The title is quick to draw eager Harry Potter fans to its place on a bookshelf, and the whimsical cover may appear quirky and magical, but for fans of other "schools of sorcery", this novel may be disapointing.
A School for Sorcery focuses on an alternate universe based on late 19th century Europe where magic is common. Sabin's characters are original enough, but somewhat undefined; their pasts, though hinted at, are never discussed. Going in depth into an exciting magical world, what Rowling did so well with Harry Potter, Sabin fails to do with School; the reader is left completely in the dark mysterious land.
It begins as Tria and her mother secretly send Tria to Simonton School for the Magically Gifted, for Tria's rare magic to be trained. Her father scorns her gift, and Tria's mother is forced to spend all her savings to pay for tuition. When Tria arrives, the school appears to be in disrepair; everything is dusty and old, and much different than the broshure. The food is bad, her vain roommate randomly turns into a panther, and mysterious students Oryan and Kress have a deadly scheme. Now she must save her love Wilce from the clutches of the Dire Women within a year or Oryan will take over the school and all the students will suffer.

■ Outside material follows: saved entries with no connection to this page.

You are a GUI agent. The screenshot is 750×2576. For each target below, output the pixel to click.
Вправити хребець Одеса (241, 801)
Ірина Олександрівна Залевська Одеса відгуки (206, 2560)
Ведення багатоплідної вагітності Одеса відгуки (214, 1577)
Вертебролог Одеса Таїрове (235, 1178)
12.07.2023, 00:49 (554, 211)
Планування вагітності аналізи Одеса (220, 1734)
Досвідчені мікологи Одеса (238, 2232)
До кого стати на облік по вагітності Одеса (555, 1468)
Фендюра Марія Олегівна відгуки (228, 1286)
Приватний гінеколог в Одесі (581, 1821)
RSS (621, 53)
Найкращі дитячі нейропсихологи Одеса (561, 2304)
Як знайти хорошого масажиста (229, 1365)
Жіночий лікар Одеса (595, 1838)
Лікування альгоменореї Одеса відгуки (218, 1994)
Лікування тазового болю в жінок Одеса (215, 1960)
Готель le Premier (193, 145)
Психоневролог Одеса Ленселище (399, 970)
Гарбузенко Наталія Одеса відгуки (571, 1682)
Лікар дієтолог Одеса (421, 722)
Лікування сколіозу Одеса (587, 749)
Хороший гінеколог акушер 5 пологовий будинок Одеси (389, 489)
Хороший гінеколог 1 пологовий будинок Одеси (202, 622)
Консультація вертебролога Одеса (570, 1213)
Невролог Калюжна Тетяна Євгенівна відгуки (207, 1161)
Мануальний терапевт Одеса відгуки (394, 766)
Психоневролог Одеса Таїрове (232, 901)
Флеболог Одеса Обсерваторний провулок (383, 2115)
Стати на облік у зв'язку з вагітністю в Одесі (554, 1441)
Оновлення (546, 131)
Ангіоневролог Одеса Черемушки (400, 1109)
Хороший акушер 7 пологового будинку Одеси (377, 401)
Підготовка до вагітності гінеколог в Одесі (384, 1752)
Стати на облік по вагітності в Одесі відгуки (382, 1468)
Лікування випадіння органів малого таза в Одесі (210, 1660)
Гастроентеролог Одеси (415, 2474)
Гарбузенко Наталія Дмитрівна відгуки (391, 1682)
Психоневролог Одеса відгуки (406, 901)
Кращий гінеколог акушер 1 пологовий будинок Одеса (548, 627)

This book teaches an artful lesson about looking beyond the obvious and what's on the inside. Sabin should be acknowledged for her beautiful use of imagery and symbolism, however, the book contained flaws as well. Tria is a strong heroine, but younger readers will not be able to appreciate the intricate plot that brings out these qualities. The plot is both thrilling and darkly brilliant, as Tria discovers herself and her magical powers.
This book is a good read for someone who reads a great deal; for those who like a good book only once in a while, keep searching. I reccomend books such as Ella Enchanted(Levine), Witch Week(Wynne Jones), or Dragon's Milk (Fletcher) instead.Nevertheless, fantasy fans of Anne of Green Gables would appreciate this novel as would avid readers. Its paperback edition makes it affordable enough that you can read it and pass it on to a friend.
So, 3 stars for originality (despite the whole Harry-Potter-but-not thing) in the plot and characters, and the other two left off for lack of character development and interest. Happy Reading!